Se me ocurría, todo inocente, que si se trata de una fobia (esto es, de un miedo irracional e injustificado) no hay razón para lapidar públicamente a esos pobres tránsfobos, pues a fin de cuentas –dicen los ideólogos de género– nadie elige sus miedos, ni sus tendencias, ni sus inclinaciones (sexuales ni, supongo, morales): las siente y lo auténtico es aceptarlas. Me pregunto si ser tránsfobo-fobo no será tan grave –o tan inocuo– como ser solamente tránsfobo: puestos a temer, temer a los que temen a los trans debería ser tan malo (o bueno, o inocuo) como simplemente sentir un único nivel de fobia. Y si traducimos “fobia” no por “miedo” sino por “odio”, ¿no son entonces igualmente odiadores?, ¿no son entonces igualmente culpables de hacer algo inaceptable –odiar la inclinación de otros, aunque sea una inclinación presunta-mente contraria a otra inclinación–?
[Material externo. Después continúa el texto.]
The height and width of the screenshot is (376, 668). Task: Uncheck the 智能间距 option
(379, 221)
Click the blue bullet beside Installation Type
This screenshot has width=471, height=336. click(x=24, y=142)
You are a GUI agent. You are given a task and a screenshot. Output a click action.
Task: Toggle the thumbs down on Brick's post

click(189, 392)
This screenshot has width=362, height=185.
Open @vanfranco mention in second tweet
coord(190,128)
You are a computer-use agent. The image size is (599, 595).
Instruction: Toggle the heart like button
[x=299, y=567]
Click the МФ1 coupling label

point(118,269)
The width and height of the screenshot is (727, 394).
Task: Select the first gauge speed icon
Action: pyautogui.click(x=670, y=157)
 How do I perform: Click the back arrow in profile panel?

Otro de los términos novedosos con los que me topo es el de ultracatólico. Digo novedoso porque al parecer representa a unos pocos católicos que se han vuelto majaretas y se han con-vertido en unos fanáticos peligrosísimos. La expresión ultra, no podemos negarlo, tiene siempre connotaciones ultra negativas, bien sea en forma de hinchadas violentas en los estadios de fútbol o de jóvenes nazis (¿o comunistas?) persiguiendo al disidente. Aunque a lo mejor ocurre que ultracatólico acaba siendo cualquier tipo/tipa que acepta el mensaje de la Iglesia (desde el Papa Francisco hasta la feligresa anciana del banco de delante que insiste en ir a Misa cada mañana).
Como siempre pasa con el lenguaje, lo necesario será definir la palabra antes de usarla. ¿Quién es un ultracatólico? ¿Alguien que se ha salido del tiesto de la Iglesia, o alguien que porque sigue la doctrina de la Iglesia no lo podemos soportar en nuestra sociedad abierta? (¿o deberíamos decir “cerrada” –a los que no son o piensan como “nosotros”–?).
Veamos un ejemplo para ver cómo se aplica esta etiqueta: en la maternidad subrogada, se trata de vender como normal el pago a mujeres para realizar la gestación de alguien del que tienen que renegar como hijo, y luego se pretende que sea normal afirmar que ese niño tiene dos papás, o un solo papá. Uno se niega a aceptar la normalidad de ambas conductas (la primera le recuerda radicalmente al comercio con seres humanos, la segunda es biológicamente insostenible). ¿Es eso ser ultracatólico? ¿La objetividad biológica es ideológica? ¡Caramba!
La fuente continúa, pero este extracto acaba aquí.